Given entries Block Start

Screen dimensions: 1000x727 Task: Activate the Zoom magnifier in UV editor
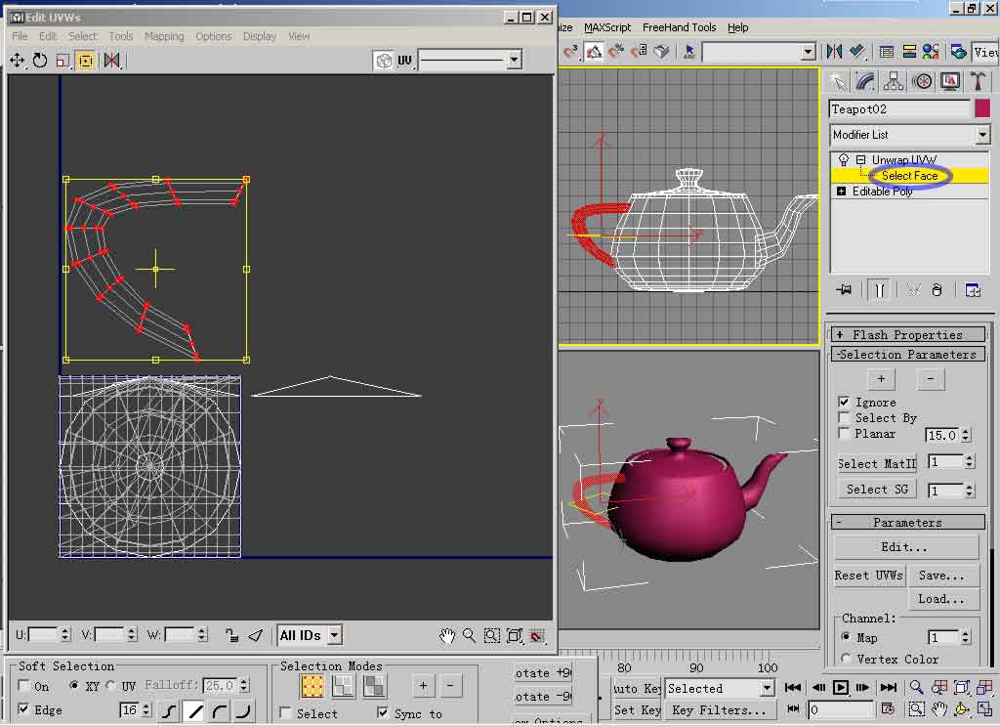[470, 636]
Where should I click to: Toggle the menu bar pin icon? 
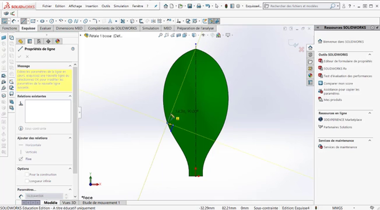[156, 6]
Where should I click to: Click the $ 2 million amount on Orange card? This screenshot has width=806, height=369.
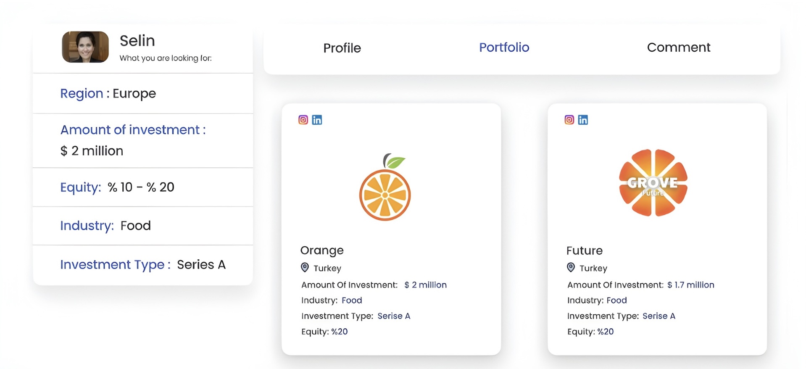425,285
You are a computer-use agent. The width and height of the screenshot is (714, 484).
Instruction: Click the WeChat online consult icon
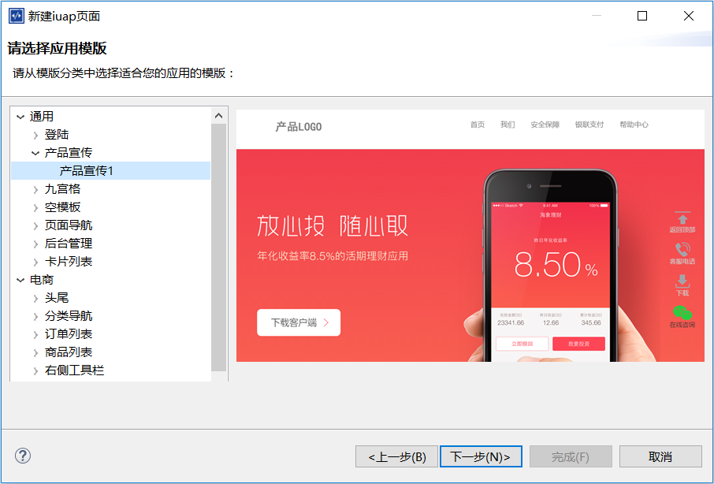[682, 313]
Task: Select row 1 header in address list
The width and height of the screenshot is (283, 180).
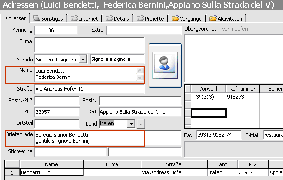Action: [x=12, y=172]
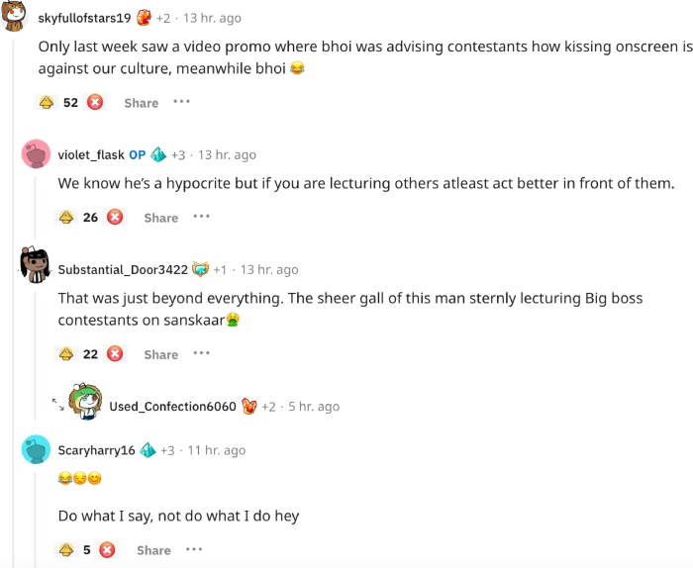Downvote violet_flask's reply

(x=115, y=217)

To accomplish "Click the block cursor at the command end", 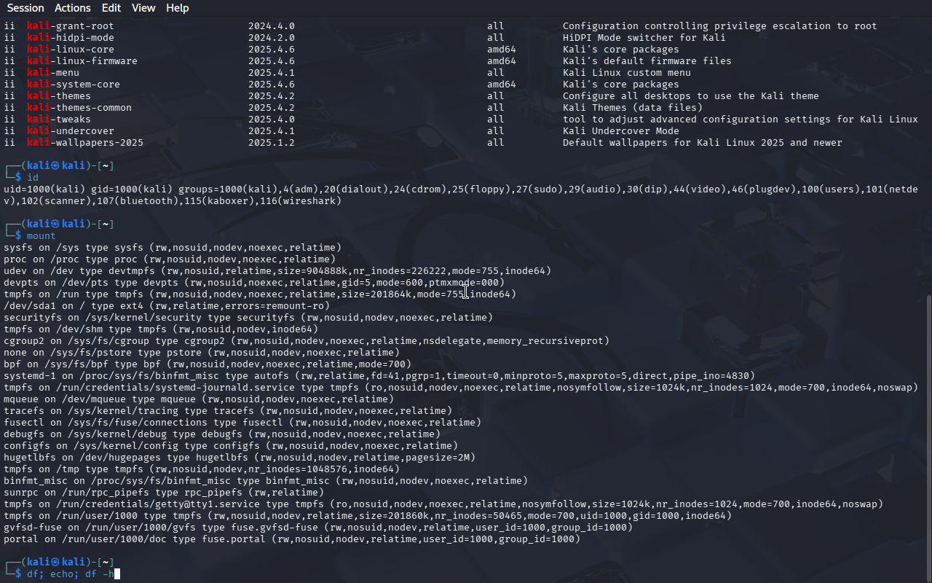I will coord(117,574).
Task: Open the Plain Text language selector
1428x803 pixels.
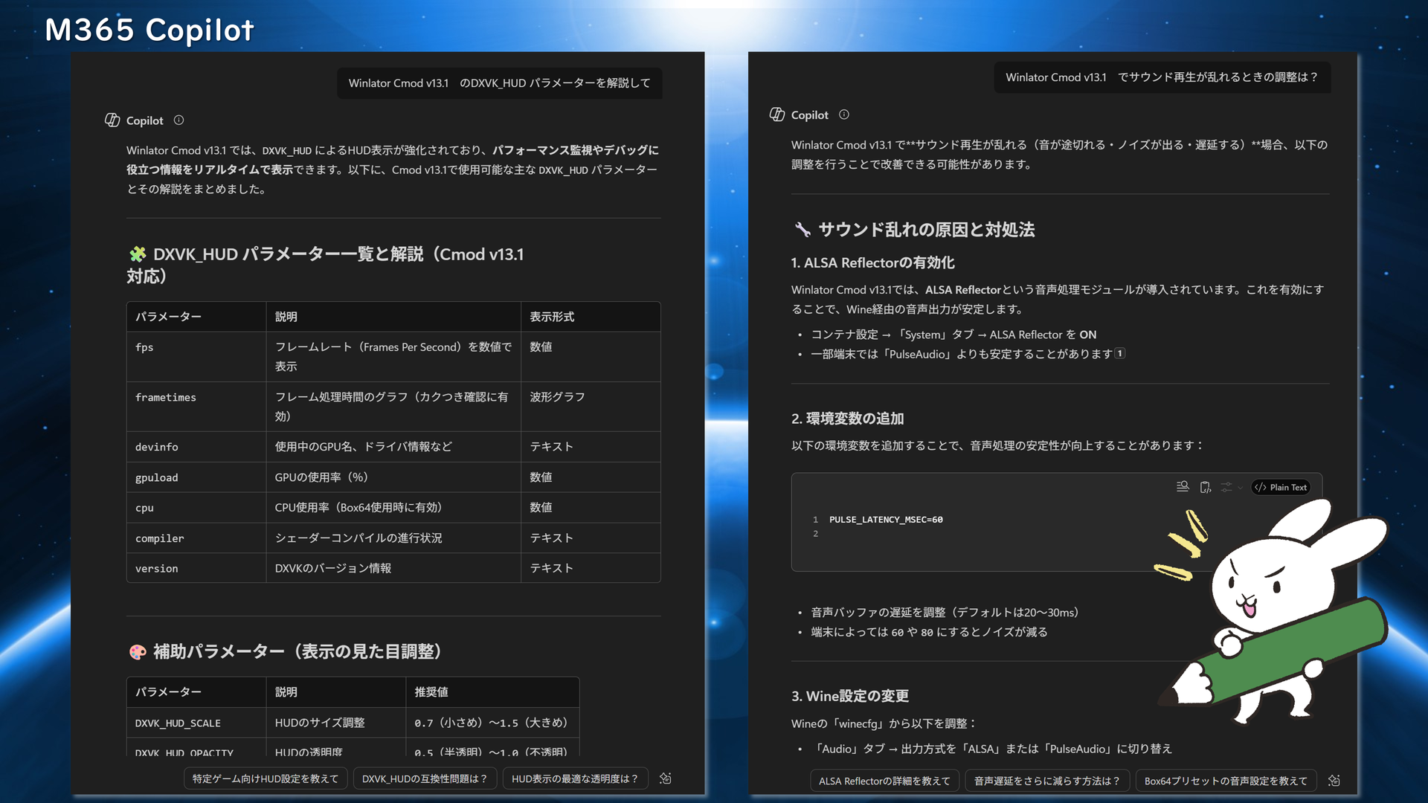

Given entries Block End

__Assignment__
Set down, in exact form, only the lines that start at the one containing "Task: Open the Plain Text language selector" and finish at the last line of the material; pictures do not go in.

__Answer to this problem__
Task: Open the Plain Text language selector
1428x803 pixels.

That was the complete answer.